蜘蛛たちは、頭をペコリと下げた後に、僕をじっと見つめ、そのあとにある方向に蜘蛛の糸を飛ばした。
「アルテミス、どうやら僕たちは、あの昨日ノワールを捕まえた蜘蛛と協定関係にあるみたいだね。」
「うきゅん」
「蜘蛛たちが友好的に接してきてくれるし、おそらく蜘蛛の巣の方向にクエストのトカゲがいると思う。」
「うきゅんうきゅん」
「昨日は時間がないから早々に撤退したけど、もしかしたら、二人だけでもクエストはクリア出来るのかもしれないね。もちろん油断はできないし、色々と方策も練るけど、まったくダメというのはないかもしれない。」
僕とアルテミスは、蜘蛛の指し示す方向にとぼとぼと歩いていった。何事もなく、蜘蛛以外のモンスターと遭遇することもなく。クエストに失敗時の場合が書いてあるから、絶対にクリアできるわけではないが、メンバーを一人捕られているので、まったく無理な条件でもないようだ。
とことこと歩いていると崖が木々の合間からうっすらと見えてきた。何かが動いた影がチラッと見えた。
「アルテミス、準備はいいかい?どうやらそろそろ本命のトカゲさんとのバトルのようだ。」
「うっきゅん」
とは、言っても心の中でため息が出る。蜘蛛で空中戦が苦手なことが分かったのに、トカゲだから壁に這っていることもあるから、疑似空中戦もあることも分かっていたが、よりによって地面ではなく、崖を這うのか。
だがここまで来た以上は、やるしかない。一応、疑似空中戦も踏まえて対策は考えてきたが果たして効果が出るやら出ないやら。
近くと、壁面には洞窟があり、そこにトカゲが蜘蛛やリス、その他小動物を咥えて運んでいるみたいだ。

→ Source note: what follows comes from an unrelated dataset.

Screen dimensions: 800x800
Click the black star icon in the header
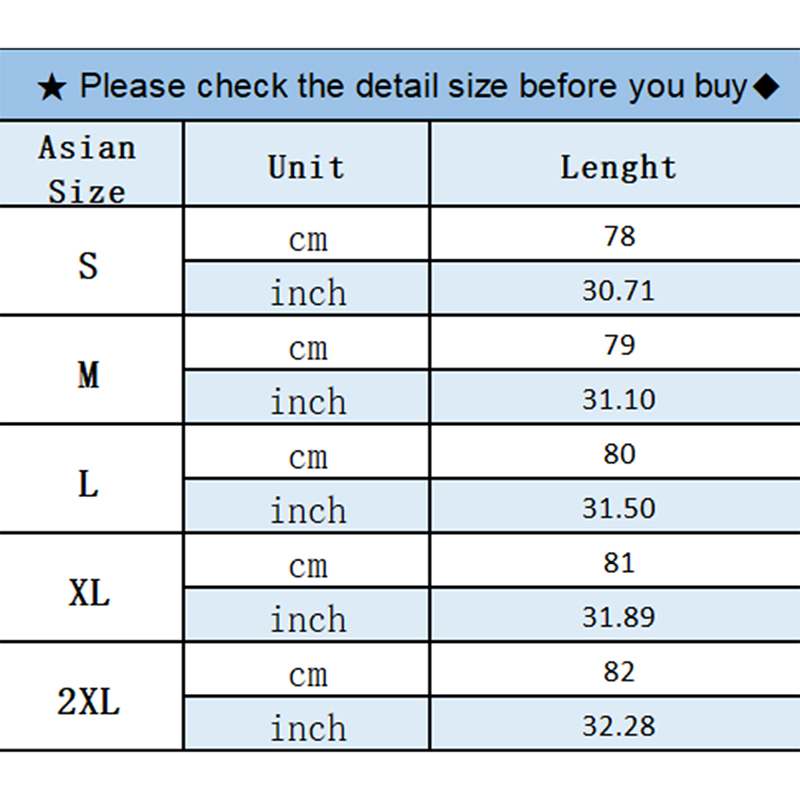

通常のモンスターであれば、獲物を咥えるなんてことはしないと思うから、きっとこれは特殊クエスト専用の行動なのだろう。
「カサッカサカサッ」
物音が後ろからするので、ビクッとして振り返ると、頭上に蜘蛛が、絆創膏を頭に貼って何かを訴えていた。
怪我したら、バンソーコー貼られるとか可愛い。けども、蜘蛛が何を訴えているか分からない。でも、きっと特殊クエストの補助モンスターなのだと思う。この蜘蛛と協力出来れば、きっとクエストはクリア出来る……筈だ。